Tudo isto é óbvio, uma receita para a infelicidade, todos sabem que estão a cometer erros, mas o peso das conveniências e aparências impele-os. O casamento é um sacrifício em prol de uma futura fortuna, que nunca se materializará. As dificuldades económicas são constantes, porque há que manter o estilo de vida, a aparência de uma certa opulência, sem que realmente se tenham os meios para isso. Segue uma vida amarga, um casamento sem amor, filhos que são obtidos graças a subterfúgios da mulher, constantes tensões e ódios entre famílias. Não ajuda quando o homem, o chefe de família, prefere gastar o dinheiro que ganha em jogo e mulheres. Mas está tudo bem, desde que a aparência da casa se mantenha, e a esposa não descubra que o marido se mete com outras. Bem, na verdade, sempre o desconfia, o que a mulher não quer é que se aponte publicamente que tem um marido adúltero. As amarguras e ódios recalcados agudizam-se, com o passar dos anos, até chegar um final verdadeiramente dramático, de pura pobreza espiritual e assassinatos (que, sendo um toque de desespero que remata o livro, o culminar lógico de decisões que visam, acima de tudo, manter o nível e aparências, não é realmente necessario).
Entre as múltiplas leituras laterais deste romance, há uma que nos retrata as relações laborais no Portugal do século XX, onde era normal que empresários ou famílias de posses empregassem rapazes ou raparigas, mas guardassem os seus salários, assegurando-lhes que eles, patrões, estariam em melhor posição para ajudar os seus empregados a poupar, garantindo que no futuro, se necessitassem, lhes dariam o dinheiro acumulado dos seus rendimentos. Estão mesmo a ver por onde é que isto ia, um constante enganar com promessas, e muito dificilmente estes jovens iludidos, mas também sem alternativas, chegavam a ter nas mãos os rendimentos do seu trabalho. Neste romance, isso é simbolizado por uma das criadas de Adriana, que chega a sua casa ainda adolescente, e décadas depois já na meia idade, continua sem receber grande parte do que ganhou, mas aceita a situação porque se ilude, julga-se parte da família, quando na verdade é apenas um dos instrumentos essenciais para que a patroa mantenha aparências.

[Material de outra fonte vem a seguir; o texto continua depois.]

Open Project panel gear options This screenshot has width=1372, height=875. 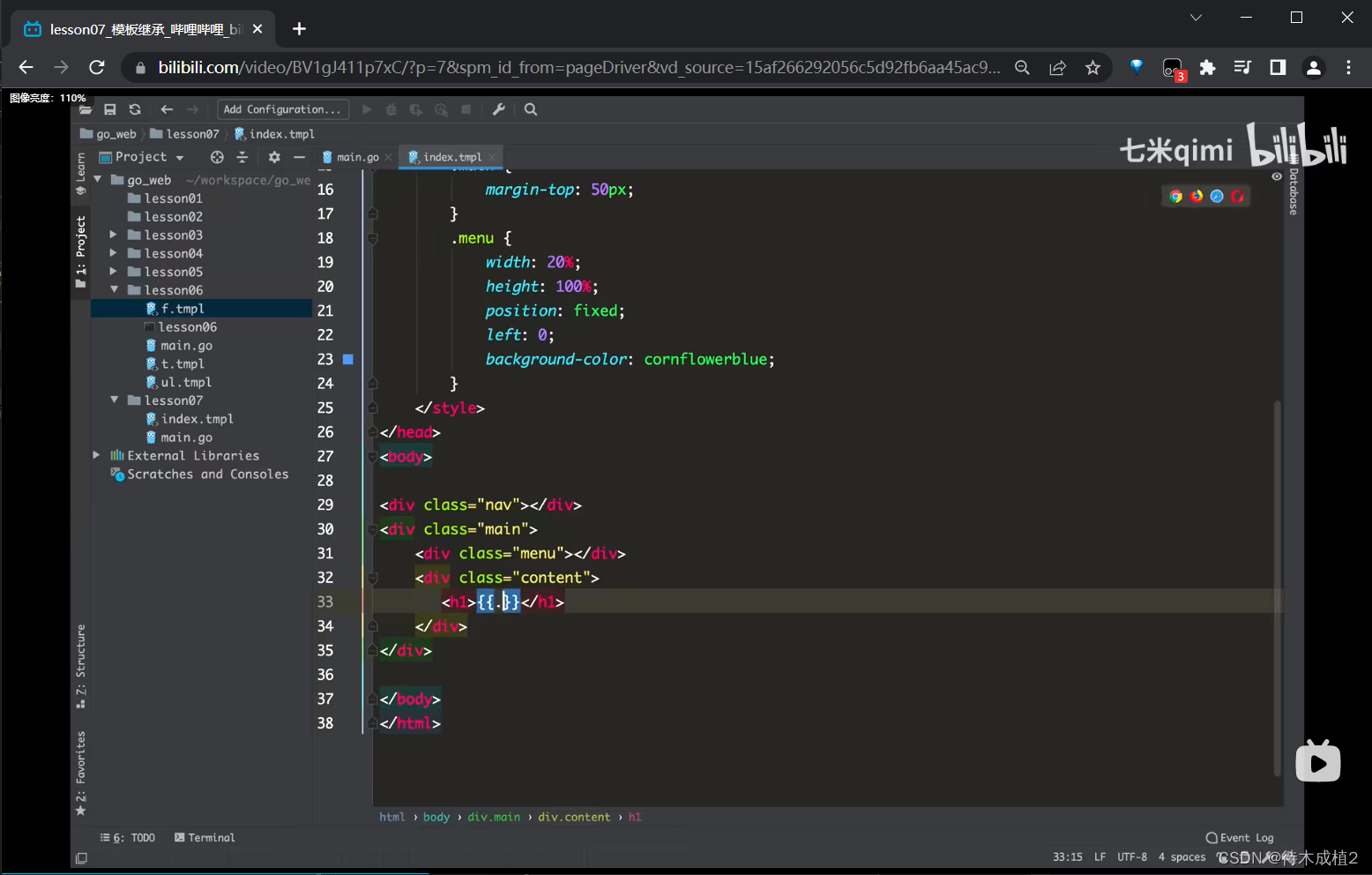[x=274, y=157]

Não admira que o romance tenha sido considerado imoral pelos censores do estado novo. Arrasa modos de viver conservadores da sociedade portuguesa, mostra que o bem estar das ditas pessoas de bem assenta num ideário podre, onde não se olha a meios para manter aparências, enquanto se apregoa um moralismo e desdém por aqueles que não se submetem a estes modos de vida. É também um romance sem redenções, nenhum dos personagens ganha coragem para sair destes ciclos, e os ideários, a ideia de bons casamentos, de procurar rendimentos para manter aparências, de nepotismos e redes de influência que garantam empregos mas não trabalhos, de alardear um certo nível social, é algo que se transmite de geração em geração, os filhos irão repetir os mesmos erros e padrões de comportamento dos pais.
O romance foi originalmente editado em 1947, com edição censurada, li em versão fac-similada editada em 2021.